▶
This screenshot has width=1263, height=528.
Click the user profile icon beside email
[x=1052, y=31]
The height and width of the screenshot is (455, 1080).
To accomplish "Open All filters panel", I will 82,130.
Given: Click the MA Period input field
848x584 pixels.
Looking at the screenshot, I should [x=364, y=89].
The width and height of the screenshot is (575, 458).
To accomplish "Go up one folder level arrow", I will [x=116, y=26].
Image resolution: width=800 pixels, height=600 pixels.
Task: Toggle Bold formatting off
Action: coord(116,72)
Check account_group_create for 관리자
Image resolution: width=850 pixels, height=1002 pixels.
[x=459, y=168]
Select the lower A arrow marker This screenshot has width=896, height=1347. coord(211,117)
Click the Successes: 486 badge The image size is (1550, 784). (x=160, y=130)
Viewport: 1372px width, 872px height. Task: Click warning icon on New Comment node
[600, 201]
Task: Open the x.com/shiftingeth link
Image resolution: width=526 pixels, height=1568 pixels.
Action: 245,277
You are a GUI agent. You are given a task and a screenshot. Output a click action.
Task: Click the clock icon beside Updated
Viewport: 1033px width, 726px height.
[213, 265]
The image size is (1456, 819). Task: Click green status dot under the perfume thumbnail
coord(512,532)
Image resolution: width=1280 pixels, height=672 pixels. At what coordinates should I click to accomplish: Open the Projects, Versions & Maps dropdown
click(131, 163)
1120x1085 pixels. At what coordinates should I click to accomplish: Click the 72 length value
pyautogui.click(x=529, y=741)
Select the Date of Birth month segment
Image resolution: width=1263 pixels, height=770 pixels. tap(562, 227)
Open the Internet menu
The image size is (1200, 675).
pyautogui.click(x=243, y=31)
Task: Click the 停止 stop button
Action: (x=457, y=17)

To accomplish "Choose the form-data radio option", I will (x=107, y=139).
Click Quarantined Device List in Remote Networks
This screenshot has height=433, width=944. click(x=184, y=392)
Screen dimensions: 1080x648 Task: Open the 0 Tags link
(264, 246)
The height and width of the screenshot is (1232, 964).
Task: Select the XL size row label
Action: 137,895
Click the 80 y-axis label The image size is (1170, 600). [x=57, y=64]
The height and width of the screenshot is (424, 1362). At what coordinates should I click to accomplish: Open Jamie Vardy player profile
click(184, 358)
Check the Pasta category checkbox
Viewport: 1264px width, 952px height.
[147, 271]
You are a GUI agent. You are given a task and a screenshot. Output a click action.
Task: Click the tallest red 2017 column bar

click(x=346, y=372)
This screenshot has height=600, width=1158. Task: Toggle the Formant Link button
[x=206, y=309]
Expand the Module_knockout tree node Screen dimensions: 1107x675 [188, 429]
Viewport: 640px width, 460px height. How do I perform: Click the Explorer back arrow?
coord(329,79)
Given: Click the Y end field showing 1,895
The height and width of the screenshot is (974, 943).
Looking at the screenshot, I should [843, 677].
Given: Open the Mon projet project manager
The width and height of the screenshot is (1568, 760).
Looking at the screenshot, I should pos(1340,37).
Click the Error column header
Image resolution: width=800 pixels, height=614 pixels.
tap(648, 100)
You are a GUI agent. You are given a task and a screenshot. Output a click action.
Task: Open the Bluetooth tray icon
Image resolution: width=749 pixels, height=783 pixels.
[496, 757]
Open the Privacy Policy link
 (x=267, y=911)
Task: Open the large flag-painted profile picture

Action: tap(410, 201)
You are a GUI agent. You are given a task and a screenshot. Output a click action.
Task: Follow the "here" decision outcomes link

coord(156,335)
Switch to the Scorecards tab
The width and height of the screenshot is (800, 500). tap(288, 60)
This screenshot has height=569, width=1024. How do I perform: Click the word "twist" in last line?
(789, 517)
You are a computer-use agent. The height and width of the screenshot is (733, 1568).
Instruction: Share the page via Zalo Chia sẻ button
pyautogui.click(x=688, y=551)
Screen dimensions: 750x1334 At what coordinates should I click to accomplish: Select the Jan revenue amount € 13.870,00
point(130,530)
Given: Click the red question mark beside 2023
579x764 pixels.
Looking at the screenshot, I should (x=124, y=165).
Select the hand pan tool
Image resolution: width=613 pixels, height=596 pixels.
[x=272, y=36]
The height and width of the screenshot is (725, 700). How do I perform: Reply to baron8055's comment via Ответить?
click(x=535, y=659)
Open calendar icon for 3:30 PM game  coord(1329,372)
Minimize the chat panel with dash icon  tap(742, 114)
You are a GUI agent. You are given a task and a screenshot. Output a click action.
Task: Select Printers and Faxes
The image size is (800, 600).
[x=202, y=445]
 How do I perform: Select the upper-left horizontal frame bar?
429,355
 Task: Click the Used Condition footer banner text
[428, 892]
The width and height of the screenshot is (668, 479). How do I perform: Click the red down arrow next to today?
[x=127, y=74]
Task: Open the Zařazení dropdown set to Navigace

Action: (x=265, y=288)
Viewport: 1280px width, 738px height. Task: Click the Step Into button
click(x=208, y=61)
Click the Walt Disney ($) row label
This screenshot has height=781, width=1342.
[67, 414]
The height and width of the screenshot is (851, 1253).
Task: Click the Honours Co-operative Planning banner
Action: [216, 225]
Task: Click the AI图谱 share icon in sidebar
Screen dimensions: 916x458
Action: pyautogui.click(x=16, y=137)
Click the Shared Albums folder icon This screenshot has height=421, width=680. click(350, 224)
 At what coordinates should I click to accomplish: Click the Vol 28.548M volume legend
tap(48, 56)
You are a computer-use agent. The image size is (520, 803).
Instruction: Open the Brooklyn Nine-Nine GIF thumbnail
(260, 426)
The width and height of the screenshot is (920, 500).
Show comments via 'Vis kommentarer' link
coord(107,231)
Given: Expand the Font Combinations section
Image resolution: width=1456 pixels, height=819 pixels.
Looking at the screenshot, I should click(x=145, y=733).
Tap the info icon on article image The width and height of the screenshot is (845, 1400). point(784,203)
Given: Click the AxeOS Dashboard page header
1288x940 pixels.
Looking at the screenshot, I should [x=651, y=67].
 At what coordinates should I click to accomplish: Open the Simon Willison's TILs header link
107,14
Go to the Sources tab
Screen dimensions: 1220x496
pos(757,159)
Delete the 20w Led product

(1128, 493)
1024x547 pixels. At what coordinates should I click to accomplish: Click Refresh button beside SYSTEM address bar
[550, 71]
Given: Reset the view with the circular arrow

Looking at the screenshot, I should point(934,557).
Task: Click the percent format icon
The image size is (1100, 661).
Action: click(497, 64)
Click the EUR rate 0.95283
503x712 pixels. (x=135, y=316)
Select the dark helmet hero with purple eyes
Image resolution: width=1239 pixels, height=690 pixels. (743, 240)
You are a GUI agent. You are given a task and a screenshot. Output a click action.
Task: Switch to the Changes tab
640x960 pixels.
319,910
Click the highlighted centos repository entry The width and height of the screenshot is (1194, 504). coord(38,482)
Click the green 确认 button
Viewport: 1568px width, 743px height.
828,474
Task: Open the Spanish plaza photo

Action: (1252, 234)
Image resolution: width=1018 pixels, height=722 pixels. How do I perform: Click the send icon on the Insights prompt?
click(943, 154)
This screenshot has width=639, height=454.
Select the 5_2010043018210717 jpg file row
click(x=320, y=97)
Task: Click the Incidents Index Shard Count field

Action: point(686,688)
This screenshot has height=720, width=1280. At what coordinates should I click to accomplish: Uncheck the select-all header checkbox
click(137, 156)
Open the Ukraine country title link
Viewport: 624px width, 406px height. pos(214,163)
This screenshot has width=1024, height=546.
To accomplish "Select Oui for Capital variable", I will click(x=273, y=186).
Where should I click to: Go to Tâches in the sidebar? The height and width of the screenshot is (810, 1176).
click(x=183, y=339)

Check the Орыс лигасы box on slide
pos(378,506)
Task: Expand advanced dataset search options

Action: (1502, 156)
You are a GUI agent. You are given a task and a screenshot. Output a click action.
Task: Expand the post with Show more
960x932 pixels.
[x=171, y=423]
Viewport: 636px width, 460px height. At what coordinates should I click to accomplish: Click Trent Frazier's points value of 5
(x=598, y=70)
◀
» EXERCISE PROMPT:
Up to and including the line with "Select the lower", restate the records above word for word from the very first line.

» ANSWER TO THIS EXERCISE:
This screenshot has width=1263, height=528.
Click the user profile icon beside email
[x=1052, y=31]
The height and width of the screenshot is (455, 1080).
To accomplish "Open All filters panel", I will 82,130.
Given: Click the MA Period input field
848x584 pixels.
Looking at the screenshot, I should [x=364, y=89].
The width and height of the screenshot is (575, 458).
To accomplish "Go up one folder level arrow", I will [x=116, y=26].
Image resolution: width=800 pixels, height=600 pixels.
Task: Toggle Bold formatting off
Action: coord(116,72)
Check account_group_create for 관리자
Image resolution: width=850 pixels, height=1002 pixels.
[x=459, y=168]
Select the lower A arrow marker This screenshot has width=896, height=1347. coord(211,117)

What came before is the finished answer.